Friday, December 7, 2007

Microfinance and extreme poverty

Poverty in Africa remains high. Microfinance can play a role, but does not yet live up to expectations. Why not? This is a field on its own, but here is a starter: Much more needs to be done on linking microfinance to the financial sector, on providing a proper regulatory environment, on raising awareness and understanding and on flexible product design.

Poverty in Africa
The share of the very poor in Africa remain persistently high at around 41% of the population . According to the World Bank they are even increasing in some countries such as South Africa. Providing a safety net through the provision of social grants is one strategy, but has the drawback of creating dependencies, perverse incentives and does not offer a real long-term solution to poverty.

According to the IMF, there is sufficient evidence that Africa's poor, particularly those in the rural sector, value both deposit and credit facilities. Believing that poor people may also be creative and entrepreneurial, one suggested way to escape from the poverty trap is to provide the poor with access to credit.

Microfinance as an option
Using micro finance institutions (MFIs) as a poverty alleviation strategy does hold some promise, but it is no silver bullet. Poverty remains a multidimensional challenge.

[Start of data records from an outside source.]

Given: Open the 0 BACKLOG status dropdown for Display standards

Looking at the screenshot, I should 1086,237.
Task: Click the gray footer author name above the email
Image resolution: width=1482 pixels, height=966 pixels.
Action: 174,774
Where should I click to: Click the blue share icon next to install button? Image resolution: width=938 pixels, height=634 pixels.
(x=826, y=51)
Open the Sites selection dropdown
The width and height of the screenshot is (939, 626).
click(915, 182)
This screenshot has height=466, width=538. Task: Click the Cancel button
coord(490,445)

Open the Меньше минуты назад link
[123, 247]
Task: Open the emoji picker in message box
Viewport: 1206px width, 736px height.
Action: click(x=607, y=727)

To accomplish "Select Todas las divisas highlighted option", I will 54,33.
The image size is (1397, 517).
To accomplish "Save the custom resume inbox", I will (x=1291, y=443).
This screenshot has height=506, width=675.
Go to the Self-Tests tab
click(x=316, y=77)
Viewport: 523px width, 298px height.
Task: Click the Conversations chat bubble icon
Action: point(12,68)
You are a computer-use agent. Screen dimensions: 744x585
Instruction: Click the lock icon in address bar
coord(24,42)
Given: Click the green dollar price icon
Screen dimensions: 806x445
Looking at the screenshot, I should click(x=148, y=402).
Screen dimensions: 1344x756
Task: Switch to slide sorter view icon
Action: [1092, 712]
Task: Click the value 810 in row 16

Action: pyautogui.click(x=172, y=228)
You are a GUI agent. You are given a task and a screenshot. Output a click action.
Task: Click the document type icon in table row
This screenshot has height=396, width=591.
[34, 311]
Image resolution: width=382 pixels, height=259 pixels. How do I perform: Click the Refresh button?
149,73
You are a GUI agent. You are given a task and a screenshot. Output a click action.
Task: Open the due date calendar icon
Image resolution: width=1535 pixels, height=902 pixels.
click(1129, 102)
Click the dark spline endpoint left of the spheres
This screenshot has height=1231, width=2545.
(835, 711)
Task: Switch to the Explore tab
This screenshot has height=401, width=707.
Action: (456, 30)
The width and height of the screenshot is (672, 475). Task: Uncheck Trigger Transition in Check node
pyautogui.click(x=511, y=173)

Does microfinance work in Africa? According to a report from the Micro Finance Information Exchange, micro credit growth is slow while growth in saving services are very high. This obviously falls short of implementing the idea of ignite Africa's entrepreneurial spirit through the provision of credit.

What needs to be done to improve micro financing?

According to the IMF: Linkages to the formal banking system are important. MFIs rely on banks for a variety of services, including deposit facilities, liquidity management services, and, in some cases, emergency credit lines to cover cash shortfalls. For banks, the benefits are the opportunity to expand their client base through MFIs, and to expand their operations through the network of MFIs (including in the rural sector). The linkages between MFIs and banks also help to strengthen the linkages more broadly between the economic activities in the formal and informal sectors of the economy, and provide opportunities for small entrepreneurs to graduate from micro credit to conventional bank loans.

In addition, NGOs and donors are important to provide support and best practice and governments to provide regulatory frameworks.

According to the Africa Micro Finance Network: Microfinance must be accommodated as part of the macro financial sector; Microfinance must be viewed as financial sector component and not as poverty or development program; Country level networks need to define framework for appropriate systems, effective and sustainable financial services; Donors should focus on microfinance sector as a whole, and not emphasize only on the strongest MFIs; Linkages with formal financial institutions must be increased to better serve the low income population; Appropriate vision that translates into reality thus impacting microfinance outreach in Africa needs to be developed; Information exchange across networks should be increased

According to an article on Voxeu more flexible is needed in the design of debt products: Being poor is not just about having too little income. It is about having insecure income...Contrast this with the single most salient fact of micro-finance: nearly all contracts are fixed in their repayment schedules. This mismatch between debt payments and income can create serious distortions...

Increased understanding and awareness of microfinance products has also been raised as a problem for women entrepreneurs in a study done by the IFC, FinMark Trust and DTI as an obstacle in South Africa.